START Given data

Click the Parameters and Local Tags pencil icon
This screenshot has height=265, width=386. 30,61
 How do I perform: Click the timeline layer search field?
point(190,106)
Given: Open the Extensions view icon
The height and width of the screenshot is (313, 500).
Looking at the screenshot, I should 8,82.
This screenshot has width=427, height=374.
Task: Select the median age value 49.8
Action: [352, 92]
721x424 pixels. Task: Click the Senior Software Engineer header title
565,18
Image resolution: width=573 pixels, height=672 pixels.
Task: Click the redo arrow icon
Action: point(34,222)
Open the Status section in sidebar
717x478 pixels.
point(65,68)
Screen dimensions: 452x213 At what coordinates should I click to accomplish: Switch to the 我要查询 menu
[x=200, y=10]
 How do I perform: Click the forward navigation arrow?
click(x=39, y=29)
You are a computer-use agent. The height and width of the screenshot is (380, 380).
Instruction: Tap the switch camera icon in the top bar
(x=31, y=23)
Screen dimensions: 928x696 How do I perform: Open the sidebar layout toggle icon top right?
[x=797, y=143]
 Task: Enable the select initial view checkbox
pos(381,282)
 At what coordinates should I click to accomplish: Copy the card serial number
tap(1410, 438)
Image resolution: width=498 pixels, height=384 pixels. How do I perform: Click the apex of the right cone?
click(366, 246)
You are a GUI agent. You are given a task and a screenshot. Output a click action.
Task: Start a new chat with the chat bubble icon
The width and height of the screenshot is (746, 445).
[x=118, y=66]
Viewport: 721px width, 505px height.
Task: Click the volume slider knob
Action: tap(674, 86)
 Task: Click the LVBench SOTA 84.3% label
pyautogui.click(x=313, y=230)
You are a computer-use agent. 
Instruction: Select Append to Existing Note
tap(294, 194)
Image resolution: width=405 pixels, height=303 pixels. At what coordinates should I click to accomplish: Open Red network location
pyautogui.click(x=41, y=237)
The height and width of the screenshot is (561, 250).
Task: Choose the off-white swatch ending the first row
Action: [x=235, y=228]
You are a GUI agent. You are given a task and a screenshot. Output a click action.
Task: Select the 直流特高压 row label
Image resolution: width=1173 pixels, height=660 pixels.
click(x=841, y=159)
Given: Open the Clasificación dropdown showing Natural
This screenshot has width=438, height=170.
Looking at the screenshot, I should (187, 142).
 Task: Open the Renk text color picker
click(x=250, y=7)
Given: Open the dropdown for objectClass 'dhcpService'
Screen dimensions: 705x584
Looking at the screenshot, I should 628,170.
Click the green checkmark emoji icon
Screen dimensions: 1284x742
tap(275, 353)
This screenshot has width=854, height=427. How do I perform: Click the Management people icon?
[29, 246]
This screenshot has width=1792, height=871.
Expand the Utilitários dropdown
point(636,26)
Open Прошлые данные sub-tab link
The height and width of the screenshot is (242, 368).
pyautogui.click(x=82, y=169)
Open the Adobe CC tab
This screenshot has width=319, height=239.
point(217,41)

END Given data

### What you have to do:
In the material above, the line with "Open the Adobe CC tab" marks the start. Print it and every line after it through the last, exactly.

### Reply:
Open the Adobe CC tab
This screenshot has width=319, height=239.
point(217,41)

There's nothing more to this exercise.